En el fragmento proporcionado, ¿qué nombre recibe la potente barrera que se tenía en la infancia?

*Fragmento proporcionado*
━━━

Mientras que yo soy un ciego que ha aceptado su propia invidencia, tú eres uno que aún cree que simplemente tiene una venda tapándole los ojos.

lunes, 30 de septiembre de 2013

Odio somos

Otro estúpido días más en este asqueroso mundo. Menos mal que pronto lo abandonaré y hallaré por fin la paz de la que tantos hablan. Tal vez me tachen de sociópata. Puede que tengan razón. Al principio hasta yo pensaba que mi apetencia a mantenerme solo, aislado, era una cruel enfermedad. Luego comprendí que estaba equivocado, que en realidad era un simple, y eficaz, mecanismo de defensa. Toda persona con la que me cruzo en la calle, toda persona que me habla o intenta entablar una amistad, toda persona que miente para que nadie se fije en lo cuan despreciable que es su existencia, todas merecen morir… Yo inclusive.

Desde pequeño supe que este mundo estaba demacrado por unas pautas incongruentes. Nuestra vida se transformaba en herrumbre con cada paso que dábamos hacia un futuro que prometían que sería espléndido…

Pero yo ya sospechaba algo. Sí, podría ser un niño, pero me había criado en un ambiente de desconfianza. No éramos ni adolescentes, nuestros cerebros eran esponjas que absorberían cualquier líquido que se les vertiera. Pese a ello, yo tenía una potente barrera. Llamémosla pesimismo. Puede ser perjudicial a largo plazo, pero en esos instantes evitaba que se me inculcara una falacia disfrazada de tautología: el ser humano es bueno.

━━━

*Datos de origen*

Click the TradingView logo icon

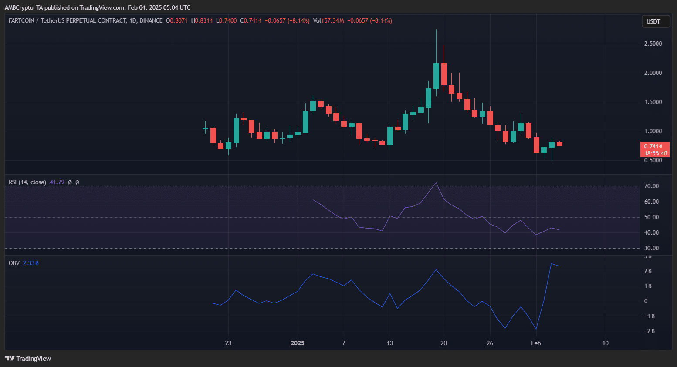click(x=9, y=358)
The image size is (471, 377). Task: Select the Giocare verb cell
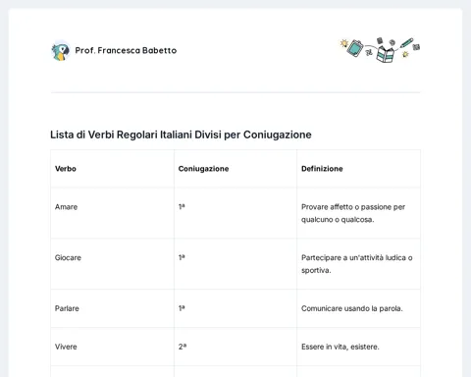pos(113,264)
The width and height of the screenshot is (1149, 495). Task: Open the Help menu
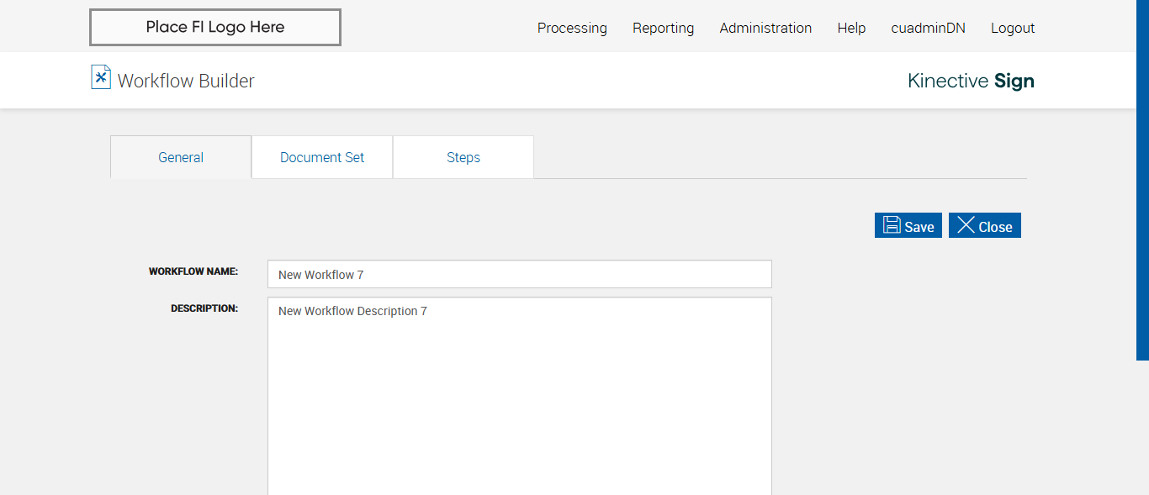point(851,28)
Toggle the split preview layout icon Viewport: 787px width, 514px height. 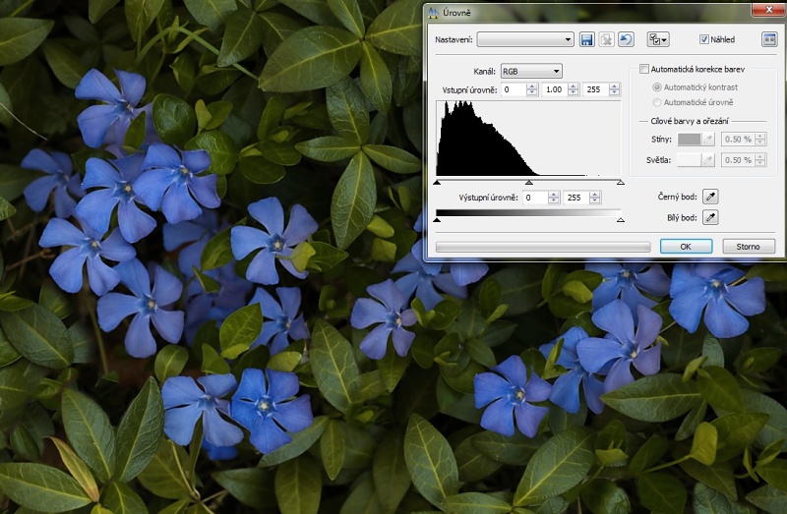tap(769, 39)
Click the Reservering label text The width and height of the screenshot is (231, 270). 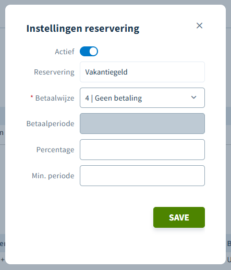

━━━

*Respuesta*
Pesimismo.